The connection must be made from one of the IP addresses pre-approved by the PI for that user (e.g. a workstation or a jump host in your lab).
Storage
Directories
Trillium file systems are accessible via their usual paths but are read-only on S4H (to prevent accidentally saving sensitive data there). Instead, home, scratch, and project spaces are provided on alternative paths under /s4h (indicating the encrypted storage appliance). If the user "alice" belongs to the group "def-bob" on S4H, their home directory (which can be expanded from ~ or $HOME) will be located in /s4h/def-bob/home/alice and similarly their scratch directory (can be expanded from $SCRATCH) will be in /s4h/def-bob/scratch/alice. The project directory is /s4h/def-bob/project, users may create their own directories there as needed.
The environment variables $TRIHOME, $TRISCRATCH, and $TRIPROJECT expand to the corresponding file system paths for Trillium (as noted above, they are read-only on S4H)
Data transfer
For users in the permissive and restrictive policies, please use an SSH-based program (such as scp or rsync) to transfer data directly in and out of the S4H login node. There is no dedicated datamover for S4H.

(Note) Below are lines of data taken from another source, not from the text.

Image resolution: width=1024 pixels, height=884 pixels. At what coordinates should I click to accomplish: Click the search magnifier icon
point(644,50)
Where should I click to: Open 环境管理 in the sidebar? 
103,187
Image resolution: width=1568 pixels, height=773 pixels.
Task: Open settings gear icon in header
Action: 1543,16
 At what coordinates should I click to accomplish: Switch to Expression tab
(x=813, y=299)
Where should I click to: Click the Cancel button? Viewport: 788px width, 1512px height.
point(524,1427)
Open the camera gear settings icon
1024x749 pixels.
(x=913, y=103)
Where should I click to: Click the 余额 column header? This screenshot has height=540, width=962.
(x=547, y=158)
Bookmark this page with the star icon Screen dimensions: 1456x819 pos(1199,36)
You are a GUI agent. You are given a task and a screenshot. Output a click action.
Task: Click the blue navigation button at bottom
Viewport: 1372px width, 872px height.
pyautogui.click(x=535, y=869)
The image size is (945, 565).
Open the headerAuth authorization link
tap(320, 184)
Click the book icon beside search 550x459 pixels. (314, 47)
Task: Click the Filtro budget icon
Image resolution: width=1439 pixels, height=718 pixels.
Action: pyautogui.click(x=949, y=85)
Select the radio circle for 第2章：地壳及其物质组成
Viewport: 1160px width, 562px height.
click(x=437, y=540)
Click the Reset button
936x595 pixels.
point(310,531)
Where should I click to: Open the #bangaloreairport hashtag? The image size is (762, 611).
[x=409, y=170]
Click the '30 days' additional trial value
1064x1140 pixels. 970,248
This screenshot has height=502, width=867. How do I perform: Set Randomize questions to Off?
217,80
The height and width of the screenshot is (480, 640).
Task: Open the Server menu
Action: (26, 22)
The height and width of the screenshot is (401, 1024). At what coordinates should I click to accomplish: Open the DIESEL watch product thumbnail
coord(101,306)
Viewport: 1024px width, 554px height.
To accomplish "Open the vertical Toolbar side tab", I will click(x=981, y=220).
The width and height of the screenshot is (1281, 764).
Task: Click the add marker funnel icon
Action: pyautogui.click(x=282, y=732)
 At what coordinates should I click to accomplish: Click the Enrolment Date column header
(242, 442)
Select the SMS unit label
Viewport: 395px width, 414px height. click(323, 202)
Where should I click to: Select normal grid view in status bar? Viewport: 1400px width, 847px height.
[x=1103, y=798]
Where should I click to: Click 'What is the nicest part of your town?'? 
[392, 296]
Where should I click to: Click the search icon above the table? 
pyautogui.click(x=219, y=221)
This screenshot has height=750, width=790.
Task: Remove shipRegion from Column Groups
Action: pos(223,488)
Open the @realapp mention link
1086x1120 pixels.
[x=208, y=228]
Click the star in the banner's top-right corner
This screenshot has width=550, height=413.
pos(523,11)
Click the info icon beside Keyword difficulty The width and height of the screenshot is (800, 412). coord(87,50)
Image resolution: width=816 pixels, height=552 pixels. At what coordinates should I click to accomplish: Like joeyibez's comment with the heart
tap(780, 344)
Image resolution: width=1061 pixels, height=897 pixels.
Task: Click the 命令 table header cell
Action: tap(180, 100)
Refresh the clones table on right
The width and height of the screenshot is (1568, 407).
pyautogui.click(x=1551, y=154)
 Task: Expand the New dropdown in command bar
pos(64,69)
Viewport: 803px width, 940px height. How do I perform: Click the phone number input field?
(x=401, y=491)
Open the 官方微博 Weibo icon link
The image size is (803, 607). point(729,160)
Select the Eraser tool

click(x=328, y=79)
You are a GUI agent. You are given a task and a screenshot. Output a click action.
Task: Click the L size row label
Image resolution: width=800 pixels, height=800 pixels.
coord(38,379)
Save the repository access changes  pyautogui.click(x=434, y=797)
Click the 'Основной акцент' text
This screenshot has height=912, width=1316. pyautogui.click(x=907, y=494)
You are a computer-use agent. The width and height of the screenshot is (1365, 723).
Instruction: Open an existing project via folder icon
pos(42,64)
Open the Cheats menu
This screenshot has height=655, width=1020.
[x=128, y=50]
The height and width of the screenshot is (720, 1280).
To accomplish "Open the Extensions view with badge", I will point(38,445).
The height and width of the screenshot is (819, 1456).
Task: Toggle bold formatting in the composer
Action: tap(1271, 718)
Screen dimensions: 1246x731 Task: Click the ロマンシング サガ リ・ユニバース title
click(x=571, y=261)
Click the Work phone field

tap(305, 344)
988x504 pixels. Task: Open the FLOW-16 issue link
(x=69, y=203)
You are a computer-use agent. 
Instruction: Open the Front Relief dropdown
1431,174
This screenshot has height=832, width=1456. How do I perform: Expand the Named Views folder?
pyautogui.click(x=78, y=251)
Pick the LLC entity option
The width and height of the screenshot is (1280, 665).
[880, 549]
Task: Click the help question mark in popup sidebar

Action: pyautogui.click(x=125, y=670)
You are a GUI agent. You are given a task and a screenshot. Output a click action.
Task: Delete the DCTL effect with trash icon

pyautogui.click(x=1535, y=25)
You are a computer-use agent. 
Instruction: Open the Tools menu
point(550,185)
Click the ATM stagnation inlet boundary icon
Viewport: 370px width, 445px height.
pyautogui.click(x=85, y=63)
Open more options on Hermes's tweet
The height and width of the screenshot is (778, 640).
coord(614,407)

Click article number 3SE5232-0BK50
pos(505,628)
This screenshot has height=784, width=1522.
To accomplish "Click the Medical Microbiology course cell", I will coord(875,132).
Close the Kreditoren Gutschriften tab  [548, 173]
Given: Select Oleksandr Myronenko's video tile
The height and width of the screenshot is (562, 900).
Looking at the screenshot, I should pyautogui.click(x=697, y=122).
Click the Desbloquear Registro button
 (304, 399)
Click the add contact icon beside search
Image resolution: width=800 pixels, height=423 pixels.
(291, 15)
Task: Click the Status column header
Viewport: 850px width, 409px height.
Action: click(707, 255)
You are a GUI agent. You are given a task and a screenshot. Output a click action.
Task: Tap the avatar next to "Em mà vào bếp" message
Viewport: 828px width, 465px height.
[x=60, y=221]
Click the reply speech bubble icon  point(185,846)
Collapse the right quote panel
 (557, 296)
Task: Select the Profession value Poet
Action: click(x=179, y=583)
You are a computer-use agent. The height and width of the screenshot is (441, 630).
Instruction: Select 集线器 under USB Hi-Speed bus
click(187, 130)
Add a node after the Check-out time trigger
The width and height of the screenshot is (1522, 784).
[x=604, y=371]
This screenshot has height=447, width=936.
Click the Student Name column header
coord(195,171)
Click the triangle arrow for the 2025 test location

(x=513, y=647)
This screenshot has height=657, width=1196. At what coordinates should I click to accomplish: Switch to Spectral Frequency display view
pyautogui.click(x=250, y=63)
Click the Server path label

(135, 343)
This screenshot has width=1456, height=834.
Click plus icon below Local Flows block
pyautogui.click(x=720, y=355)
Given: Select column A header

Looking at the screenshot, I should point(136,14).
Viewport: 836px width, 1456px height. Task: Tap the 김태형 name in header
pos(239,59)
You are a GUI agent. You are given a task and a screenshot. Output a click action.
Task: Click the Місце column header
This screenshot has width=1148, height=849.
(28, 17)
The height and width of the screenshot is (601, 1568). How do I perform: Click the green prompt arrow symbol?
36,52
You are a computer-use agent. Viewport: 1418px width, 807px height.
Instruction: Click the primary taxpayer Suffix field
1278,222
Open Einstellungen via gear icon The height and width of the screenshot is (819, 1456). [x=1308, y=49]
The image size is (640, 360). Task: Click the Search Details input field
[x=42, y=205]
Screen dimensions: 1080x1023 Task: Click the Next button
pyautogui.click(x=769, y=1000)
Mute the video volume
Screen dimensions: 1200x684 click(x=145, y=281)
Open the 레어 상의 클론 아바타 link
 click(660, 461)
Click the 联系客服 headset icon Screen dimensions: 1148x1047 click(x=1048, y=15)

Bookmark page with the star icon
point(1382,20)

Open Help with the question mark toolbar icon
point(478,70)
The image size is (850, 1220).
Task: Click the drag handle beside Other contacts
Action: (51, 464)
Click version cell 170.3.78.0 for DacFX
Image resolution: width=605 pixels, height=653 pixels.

Under the prohibitive policy, users may not transfer sensitive data in and out of S4H. They may only upload non-sensitive data to Trillium (storage not encrypted at rest) where they can be accessed from S4H. For egress purposes, the PI should designate at least one user (could be themselves) that is not under the prohibitive policy. Other users in the group could share files for egress with the designated user (e.g. by putting them in the group's project directory).
Data policies
It is important to understand that:
- Within a group, file access is managed by traditional POSIX permissions and access-control lists, like on Trillium. In case users in a group are working on separate sub-projects where there should not be mutual access, it is their responsibility to make sure that permissions are set up correctly.
- There is no way to facilitate cross-group file sharing of sensitive files on S4H; each group has a different encryption key and the system is set up so that a compute node can only use one key at a time.
- No backup is provided for encrypted storage; deletion is irreversible. This ensure that data are securely disposed of in compliance with a provision found in many data sharing agreements.
Software
Same as Trillium.
Note that you may use software (including, for example, Python virtual environments) that you installed in your Trillium file systems on S4H (but not vice versa). This could be useful for users under the restrictive or prohibitive policy, that may otherwise have difficulty installing software in their encrypted storage spaces.
Submitting jobs
This is largely the same as Trillium. Note however that job metadata are not kept confidential! In particular, the submitting user, work directory, job name, comment, and command should be considered public information and the users must not include any sensitive information in these.